On the top of that list of industry icons in these throes is Chris Lohring, founder and brewer of Notch Brewing Co. Simply put, he has delivered on the bold idea that the experience of imbibing can be equal to the beer itself.
“Six years ago,” says Lohring, “no one thought it could be done.”
That was one of Lohring’s opening comments when I interviewed him on the eve of his new brewery opening in Salem. He wasn’t talking about the place itself, but rather about the product, and more specifically the fact that he set out to brew only session beer, and no one took him seriously in the beginning.

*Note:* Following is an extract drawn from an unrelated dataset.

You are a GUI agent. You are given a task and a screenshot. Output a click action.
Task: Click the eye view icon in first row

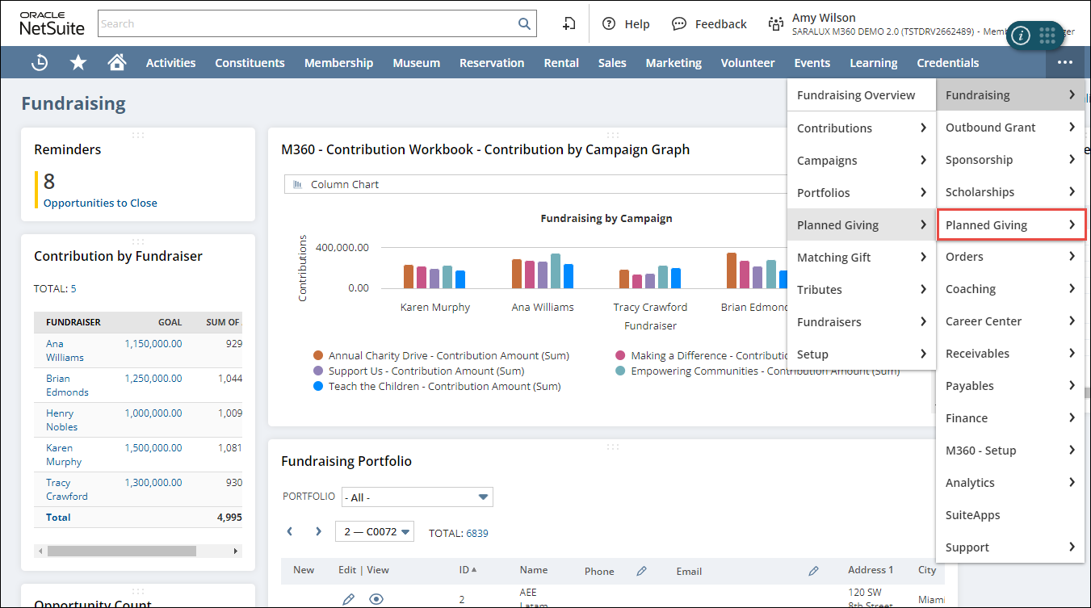coord(376,599)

Some said the whole concept was a dud. The masses wouldn’t embrace it, they predicted, wrongly. People wouldn’t pay the same price for a pint of lower alcohol beer as they would for a hop bomb IPA. It was all just a marketing gimmick. It isn’t even a style of beer. It’s a vague descriptive notion. That’s what they told him. Lohring didn’t listen.
“Since then, the entire industry has embraced it,” he explains. “Session just needed to be communicated.”
DEFINITION
While session beer eludes a hard and fast definition, and is still considered by many to not be an actual style, for Lohring and Notch it means 4.5 percent ABV or less. As for the point of creating a session beer—and specifically a beer brand that only brews session beer—was simply to create beer that was flavorful and drinkable. It was about enjoying the experience of drinking with friends, and about enjoying multiple pours during a “session” without, I’ll just say it, getting shitfaced.
INSPIRATION
Inspired by the biergartens of Munich and Prague, Lohring wanted to design a brewery that focused as much on its beer as it did on experience. The idea being that people would be hanging out for long periods of time. Showing me around, the proud owner acknowledged the remarkable Czech Bier Tower that serves four of their 14 selections on tap. “The way you pour a Czech pils is just as important as how you brew it,” Lohring says.
EXCLUSIVITY
It’s one thing to challenge the prevailing wisdom of craft beer styles. It’s another thing altogether to challenge the notion that the way we are experiencing beer in America should be rethought from the brewery up.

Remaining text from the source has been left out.